A extensão do tempo em que a história se passa e a descrição da guerra vai nos levando a refletir sobre como um evento de tal magnitude e tal brutalidade pode nos modificar. Como eram os personagens antes e depois da guerra? Vemos suas perdas (humanas e materiais), mas também suas experiências e a forma como estas vivências levam os personagens a diferentes situações, inclusive, a buscar sentido em suas vidas, a repensar seus conceitos de felicidade e liberdade, a conhecer a si mesmos.
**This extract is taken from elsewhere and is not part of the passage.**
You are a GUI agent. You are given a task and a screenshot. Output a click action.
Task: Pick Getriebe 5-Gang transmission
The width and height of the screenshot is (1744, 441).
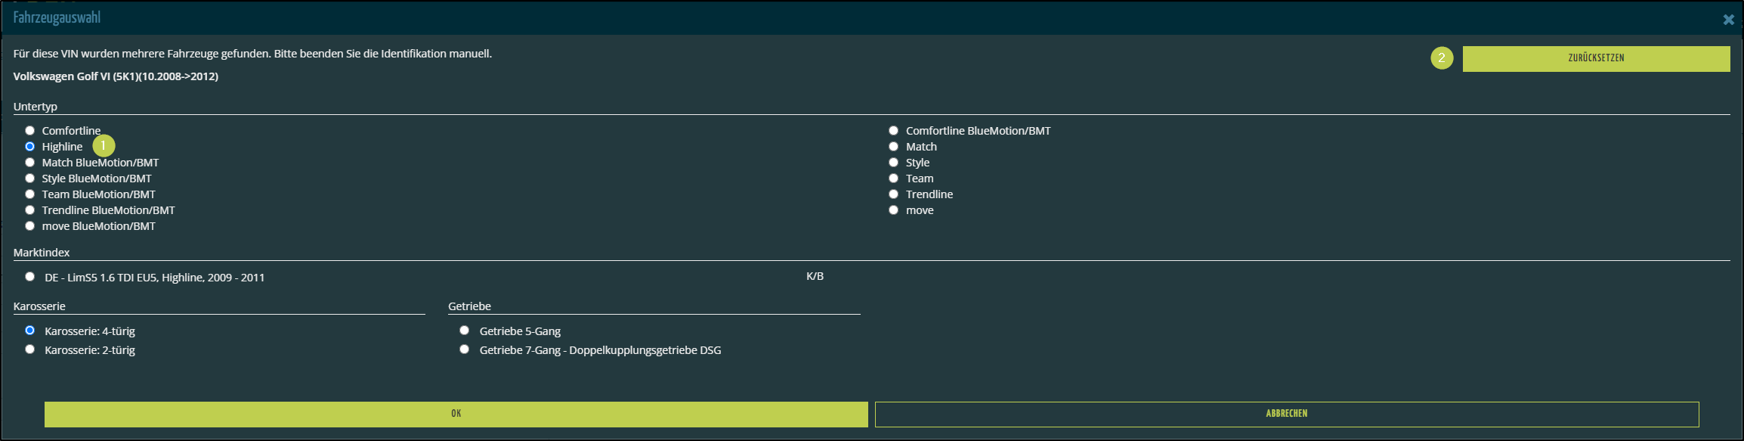[465, 331]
“Em sua vida, Pierre procurara por muito tempo, em várias direções, aquela tranquilidade, aquela concordância consigo mesmo, aquilo que tanto o impressionara nos soldados na batalha de Borodinó — havia procurado aquilo na filantropia, na maçonaria, na dispersão da vida mundana, no vinho, nas proezas heroicas do autossacrifício, no amor romântico por Natacha; havia procurado aquilo por meio do pensamento, e todas as buscas e experiências o frustraram. E, sem sequer pensar nisso, acabou adquirindo aquela tranquilidade e aquela concordância consigo mesmo apenas por meio do horror da morte, por meio das privações e por meio do que havia compreendido em Karatáiev. Os minutos terríveis que padecera na hora da execução dos prisioneiros como que varreram para sempre de sua imaginação e de suas memórias os pensamentos e sentimentos aflitos que antes lhe pareciam tão importantes.”
Uma obra grandiosa, que indico a todos os amantes da literatura e, principalmente, àqueles que gostam de personagens complexos, compostos por diversas camadas, capaz de nos trazerem inúmeras percepções.